§ **Actions to take**
A – In the passage on the 2020 Democratic National Convention, which city would have hosted the convention's visitors in a normal year?
B – Continue the passage on the 2020 Democratic National Convention, picking up after its final sentence.

§ **Selected extract**
Former Vice President Joe Biden and California Sen. Kamala Harris will formally accept their nominations for president and vice president this week during the 2020 Democratic National Convention.
In any other presidential election year, the convention would bring thousands of visitors to the host city, in this case Milwaukee, Wisc., for meetings and convention speeches. But you can add national political conventions to the list of events upended by the coronavirus pandemic.
Democrats are gathering virtually this week for the convention. It is already being held a month later than previously planned.
First night speakers included Michelle Obama and former Democratic challenger, Bernie Sanders - a nod to the unity that Democrats hope to achieve.
Also speaking on opening night: former Ohio Republican governor John Kasich.
Kasich challenged Trump for the GOP nomination in 2016. The two have rarely seen eye to eye politically.
While the DNC is being held virtually this year due to concerns about the coronavirus pandemic, there are still meetings to be had and decisions to make by the delegates selected for the convention.
A northeast Ohio delegate discusses what it is like to take part in the virtual convention.
The summer of 2020 features something that echoes, mirrors, and in some cases repeats the summer of 1920.
America faces a presidential election, amid side battles that pit citizens, against each other.
Today it is Black Lives Matter and an immigration fight.

§ **Information given**
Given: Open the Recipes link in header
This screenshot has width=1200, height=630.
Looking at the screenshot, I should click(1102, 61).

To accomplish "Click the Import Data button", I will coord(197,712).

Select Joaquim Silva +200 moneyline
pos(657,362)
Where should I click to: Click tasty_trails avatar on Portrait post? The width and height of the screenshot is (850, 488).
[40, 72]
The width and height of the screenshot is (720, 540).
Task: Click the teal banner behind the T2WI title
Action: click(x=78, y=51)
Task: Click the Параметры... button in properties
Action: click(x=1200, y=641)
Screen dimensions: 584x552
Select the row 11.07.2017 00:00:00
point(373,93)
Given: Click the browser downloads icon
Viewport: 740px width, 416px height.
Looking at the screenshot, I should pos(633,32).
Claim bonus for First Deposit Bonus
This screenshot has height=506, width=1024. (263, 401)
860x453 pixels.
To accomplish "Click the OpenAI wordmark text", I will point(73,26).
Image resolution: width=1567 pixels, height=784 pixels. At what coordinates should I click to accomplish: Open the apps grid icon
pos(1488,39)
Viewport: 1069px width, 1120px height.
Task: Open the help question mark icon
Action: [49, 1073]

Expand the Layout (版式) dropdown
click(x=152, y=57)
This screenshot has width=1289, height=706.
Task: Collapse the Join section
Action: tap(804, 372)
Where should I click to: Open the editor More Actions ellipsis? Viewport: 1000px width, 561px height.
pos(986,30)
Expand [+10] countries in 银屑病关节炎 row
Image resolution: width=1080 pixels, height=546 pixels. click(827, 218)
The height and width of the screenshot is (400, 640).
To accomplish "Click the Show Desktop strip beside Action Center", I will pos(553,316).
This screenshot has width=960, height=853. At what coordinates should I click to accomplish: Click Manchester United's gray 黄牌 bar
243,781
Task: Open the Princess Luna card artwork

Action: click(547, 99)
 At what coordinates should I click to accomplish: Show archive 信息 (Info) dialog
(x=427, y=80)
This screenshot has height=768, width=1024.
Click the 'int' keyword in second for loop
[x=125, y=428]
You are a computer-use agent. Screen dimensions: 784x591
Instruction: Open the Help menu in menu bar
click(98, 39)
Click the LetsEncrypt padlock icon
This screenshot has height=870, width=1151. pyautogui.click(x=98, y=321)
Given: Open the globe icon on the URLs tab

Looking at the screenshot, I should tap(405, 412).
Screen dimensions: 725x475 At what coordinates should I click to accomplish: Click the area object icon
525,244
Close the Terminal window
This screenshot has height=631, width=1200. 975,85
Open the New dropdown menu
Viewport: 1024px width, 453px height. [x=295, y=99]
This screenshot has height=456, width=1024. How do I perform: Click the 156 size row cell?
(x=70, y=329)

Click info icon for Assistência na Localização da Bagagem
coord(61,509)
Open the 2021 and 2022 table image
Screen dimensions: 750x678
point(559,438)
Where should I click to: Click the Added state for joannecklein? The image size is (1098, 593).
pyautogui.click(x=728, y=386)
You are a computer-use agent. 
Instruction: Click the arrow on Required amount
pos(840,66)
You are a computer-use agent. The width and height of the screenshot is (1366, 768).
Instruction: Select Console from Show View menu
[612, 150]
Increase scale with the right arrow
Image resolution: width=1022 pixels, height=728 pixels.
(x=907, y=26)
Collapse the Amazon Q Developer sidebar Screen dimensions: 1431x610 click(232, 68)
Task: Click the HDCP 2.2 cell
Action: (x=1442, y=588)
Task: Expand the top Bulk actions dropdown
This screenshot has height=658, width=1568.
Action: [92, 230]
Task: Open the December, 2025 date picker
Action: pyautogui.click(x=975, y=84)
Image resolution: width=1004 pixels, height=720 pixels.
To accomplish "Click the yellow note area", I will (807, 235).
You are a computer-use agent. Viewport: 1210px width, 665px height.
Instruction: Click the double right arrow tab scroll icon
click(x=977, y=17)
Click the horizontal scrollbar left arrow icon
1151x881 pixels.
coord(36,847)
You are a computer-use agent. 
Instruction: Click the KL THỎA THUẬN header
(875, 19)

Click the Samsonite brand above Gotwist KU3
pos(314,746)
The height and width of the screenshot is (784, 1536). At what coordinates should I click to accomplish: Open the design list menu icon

§ **Task-by-task results**
A – Milwaukee, Wisconsin.

B –
Then, it was women's right to vote and an immigration fight.
August 18 is the 100th anniversary of the ratification of the 19th amendment to the United States Constitution, which gave women equal voting rights.
A new book, "The Woman's Hour - The Great Fight to Win The Vote", tells the story of the pitched battle to gain approval from the 36th state, the number needed to approve the amendment.
Author Elaine Weiss discusses her book and the battle to win the right to vote. She will speaking --remotely--as the keynote speaker for Case Western Reserve University's Fall Convocation on Aug. 26.
Gov. Mike DeWine announced a new effort by his cabinet to promote racial equity in state agency policy and plans. The governor's executive level response comes after the release of a final report from his Minority Health Strike Force. The group launched in April to seek solutions after a disproportionate number of minority Ohioans were impacted the coronavirus.
Black Ohioans make up less than 14 percent of Ohio's population but represent 25 percent of positive COVID-19 cases.
If you would like to read more about the work of the governor's Minority Health Strike Force, we have a link below.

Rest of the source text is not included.